Jovial (8 Feb 2015)
"Newton SPECIFICALLY WROTE "2060" as the EARLIEST date the World would end."


Some have taken Newton's writings about Daniel 9, DRAWN THEIR OWN CONCLUSIONS, ADDED THAT IN, and claimed Newton predicted 2015 or 2016 as the year the world would end.  But they can't point to "2016" as a year he wrote in any of his writings.

I CAN point you to where he wrote "2060".  At http://recyclingtheweb.blogspot.com/2007/06/isaac-newton-supuesto-apocalipsis-del.html is an actual letter he wrote in which he said the following,

"...and the days of the short lived Beasts being put for the years of lived kingdoms, the pr*d of 1260 days, if dated from the complete conquest of these three kings A.C. 800 will end A.C. 2060.  It may be later, but I see no reason for its ending sooner."

"A.C." is an abbreviation for "After Christ", The English equivalent of the Latin A.D., Anno Domini, which means "The Year of our Lord".  We don't use it much in our day, but it was common in his.  I could not make out his handwriting where I put "pr*d".

The idea Newton promoted the year 2016 as the end would violate what he said when he said, "It may be later (than 2060), but I see no reason for its ending sooner."  He specifically said it would not be sooner than 2060.  The erroneous claim of  a 2016 prediction probably originated as a mishearing of the 2060 date.

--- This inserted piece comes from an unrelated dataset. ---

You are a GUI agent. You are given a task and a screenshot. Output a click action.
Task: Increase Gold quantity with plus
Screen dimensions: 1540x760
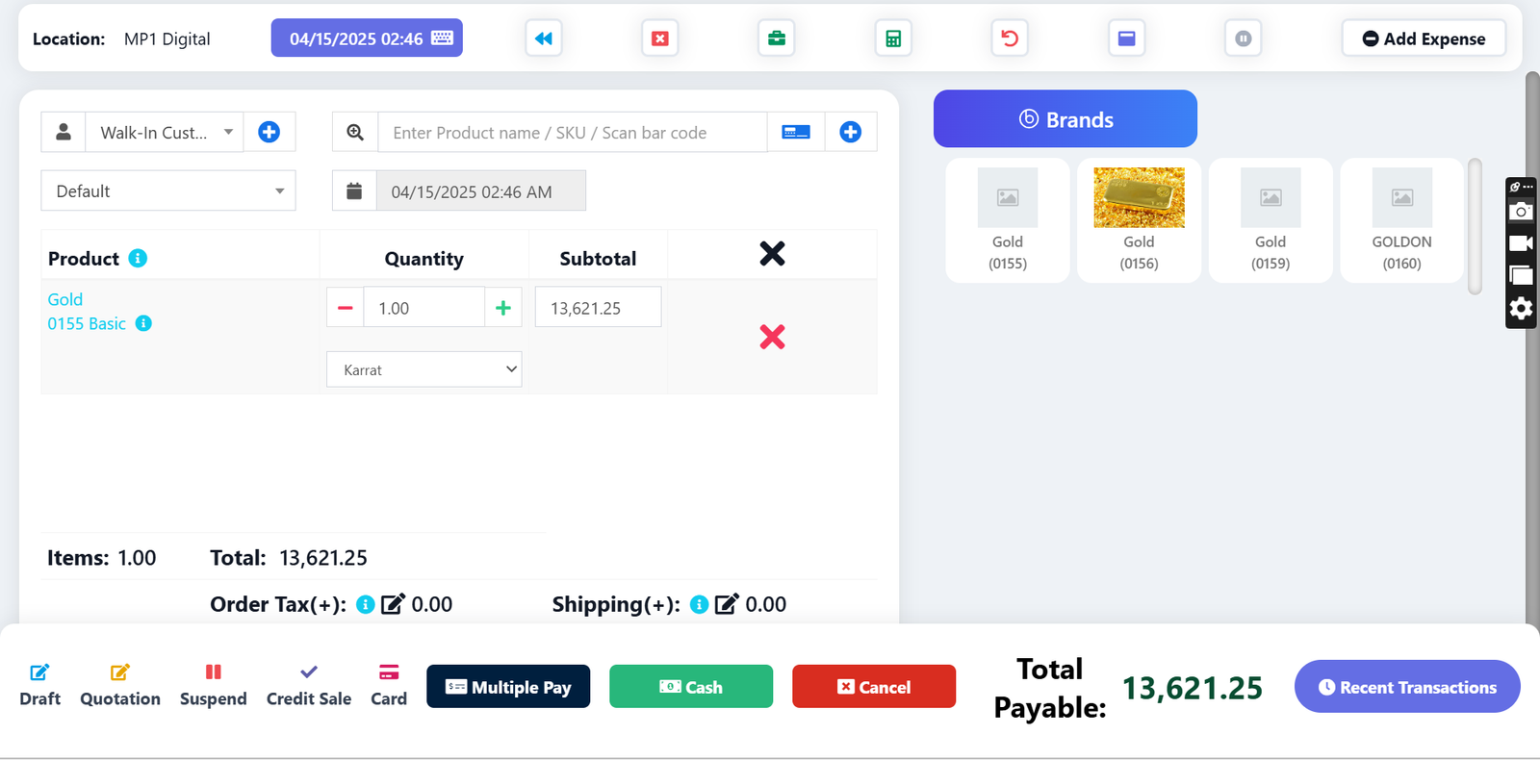[502, 308]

He cited this date more than once. Click here for another of his writings, in which he cited the year "2060".  Yet another one is at http://blogs.wsj.com/numbers/isaac-newton-calculates-the-apocalypse-130/ .  He wrote this date several times in several places ... letters to friends, books/journals he kept in his own library, etc.  There's no shortage of examples.  The three links I have provided are not the sum total of his writings to this effect ; there are more.  They are just some of the examples of him saying this.

Does it matter what Newton thought?  Well lots of people are using his reputation as a brilliant scientist to bring credibility to whatever date he wrote, and attribute to him a different date than he picked.  Sorry, you can't do both.  But also, it only really matters what date he picked if you agree with his logic, which is kind of complicated.  It is probably more important to step through the logic of a date than talk about why a brilliant man picked that date.

Newton was a brilliant man who made many advances and discovered many things the world did not previously know.  But he was not right about everything.  One of his most famous errors was a disagreement he had with another French scientist/mathematician named Gottfried Leibnitz, in which they publically debated whether energy released by a falling object was mass*velocity (Newton's position) or mass*velocity squared (Leibnitz's position).  That is, E=mv or E=mv2.  A french woman named Emilie du Chatelet would later prove her country's scientist correct on this matter and thus Newton wrong.  But she still loved Newton and his math theories enough to translate his Principals of Mathematics into French for her countrymen.

Newton and Leibnitz also argued over who invented calculus, though after time it became clear that calculus was a deja vu, since it would later be found that Newton invented the base concepts of calculus, which he shared in small details privately with Leibnits, but Leibnitz improved on Newton's theories and published it.

And when Einstein later wrote E=mc2, he wasn't really coming up with something new, but just defining what happened when one reached the outer boundary of what he theorized was the speed limit of the universe - that nothing could travel faster than the speed of light.

And modern scientists consider all three of these men to have been wrong, incomplete.  Modern scientists believe the more correct equation is E2=m2c4+r2c2, where r = angular momentum.  E=mc2 would be a correct special case of the more general equation when angular momentum is zero.   Imagine that; one of the most famous equations in our modern culture is not completely correct!

That doesn't mean that there was anything really "wrong" with Newton's theory, it just wasn't complete and therefore not mathematically reliable.  Newton saw that the energy released was proportional to both mass and velocity, and to that end, he was right.  He simply had not done enough measurement and calculations to get the math complete. He was on the right track, he just never got all the way to the complete mathematical formula.

When the French came up with a more correct E=mv2, they got further along than Newton, but based it on falling objects with no angular momentum. At a later date, someone would add that into the equation.

Newton tended to be a bit quieter about his religious beliefs.  He was afraid if he released his religious beliefs before his death he might be persecuted as a heretic.  One reason was because he did not believe in the doctrine of the Trinity.  He did believe in the Father and the Son, but considered G-d to be more complicated that the concept of the Trinity explained it, and he used Daniel's mention of the Ancient of Days to suggest G-d is more complicated that the Trinitarian doctrine explains.  Since he was afraid being prosecuted for this belief, he avoided publishing a lot of his religious beliefs before his death.

Pioneer thinkers often propose new ideas that are incomplete, or partially incorrect.  What they propose may have more truth than error, but when you are proposing a new idea that no one thought of before, or thought of in the wrong way, it is not easy to get all the angles of that new idea worked out to completion and perfection.  Sometimes it takes men building on the work of those that went before to get everything right.